### INSTRUCTION:
Extract the lines of the records from the very first line through the line containing "Looking at the", including both ends, and reproduce them word for word with the pictures omitted.

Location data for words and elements

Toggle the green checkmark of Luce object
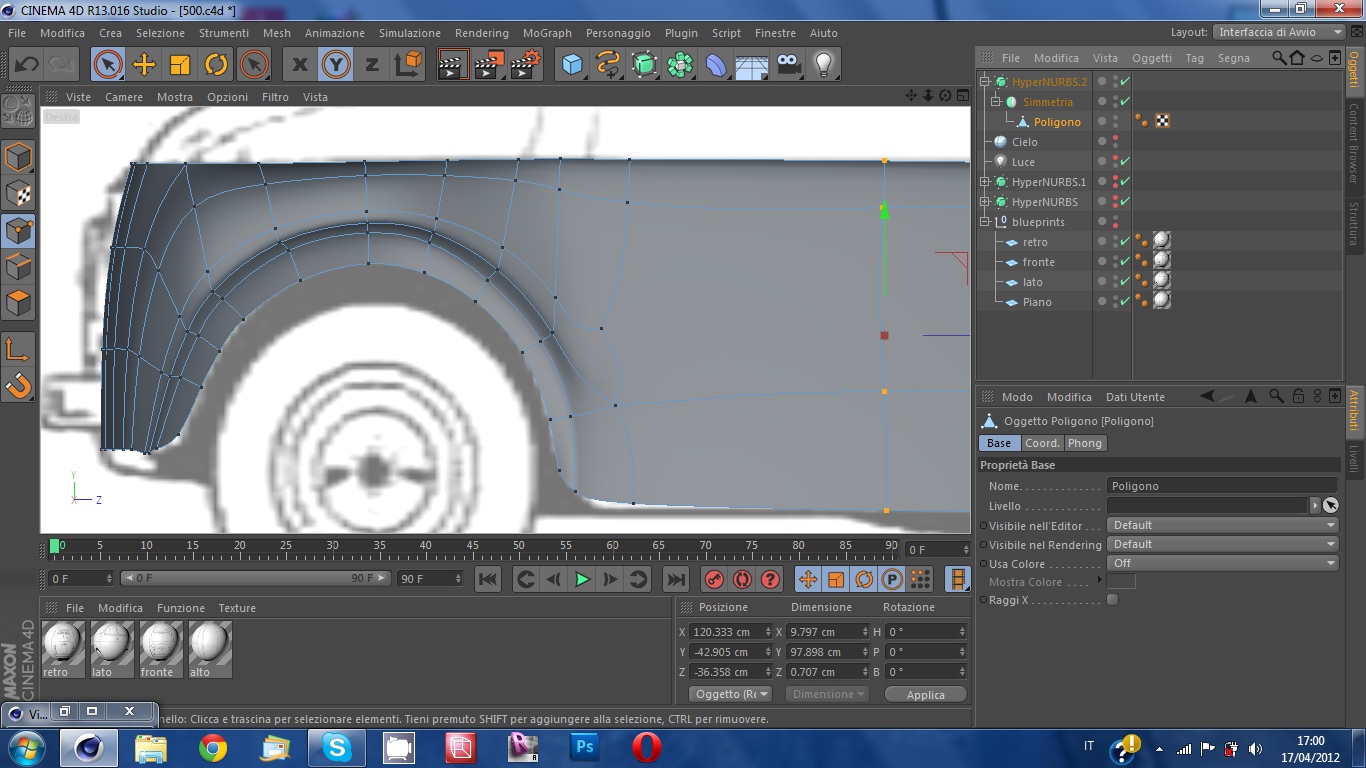 tap(1125, 162)
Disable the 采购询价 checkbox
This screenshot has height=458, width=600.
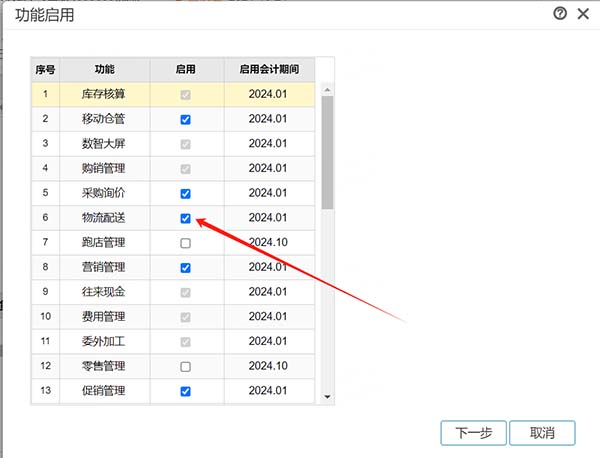pyautogui.click(x=185, y=193)
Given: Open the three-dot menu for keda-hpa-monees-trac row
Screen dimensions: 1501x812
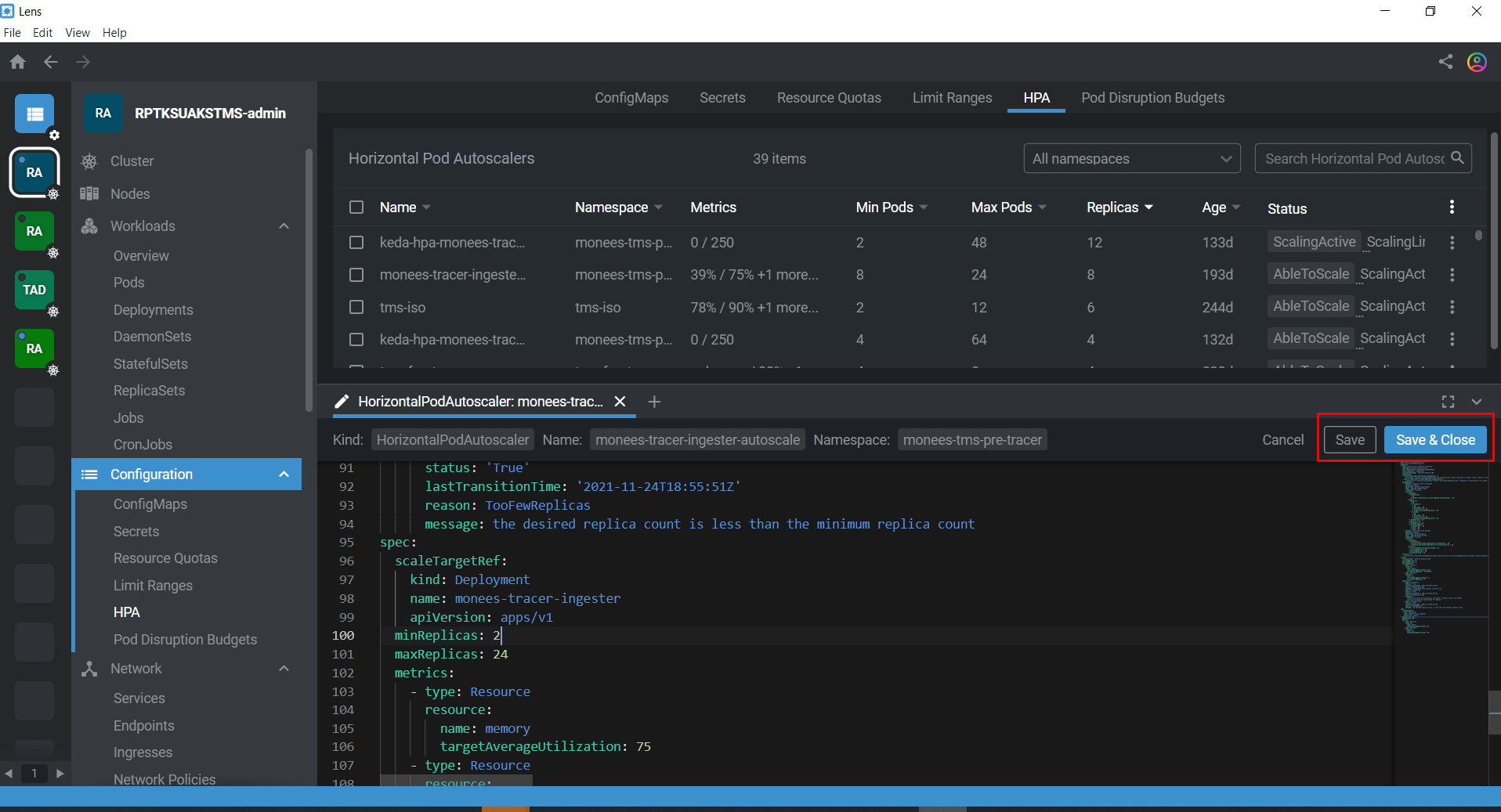Looking at the screenshot, I should pos(1452,243).
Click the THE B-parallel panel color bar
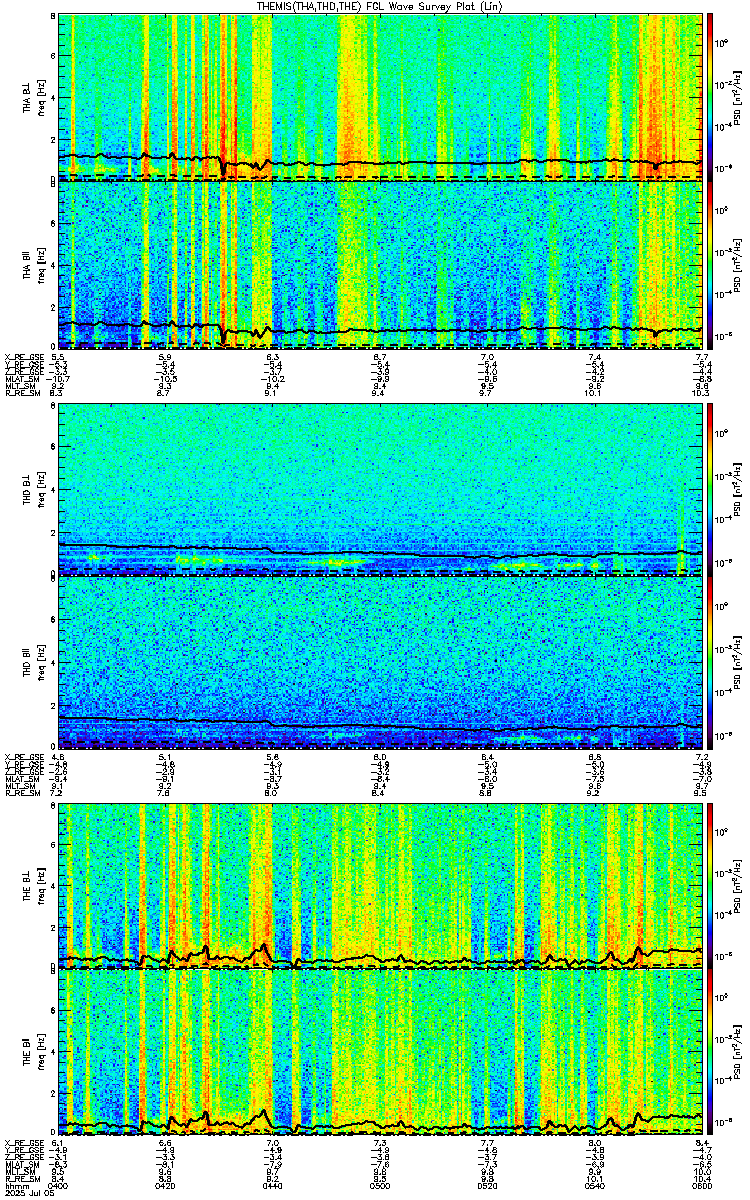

### REPLY TO THE EXERCISE:
Toggle the green checkmark of Luce object
 tap(1125, 162)
Disable the 采购询价 checkbox
This screenshot has height=458, width=600.
pyautogui.click(x=185, y=193)
Given: Open the three-dot menu for keda-hpa-monees-trac row
Screen dimensions: 1501x812
Looking at the screenshot, I should pos(1452,243).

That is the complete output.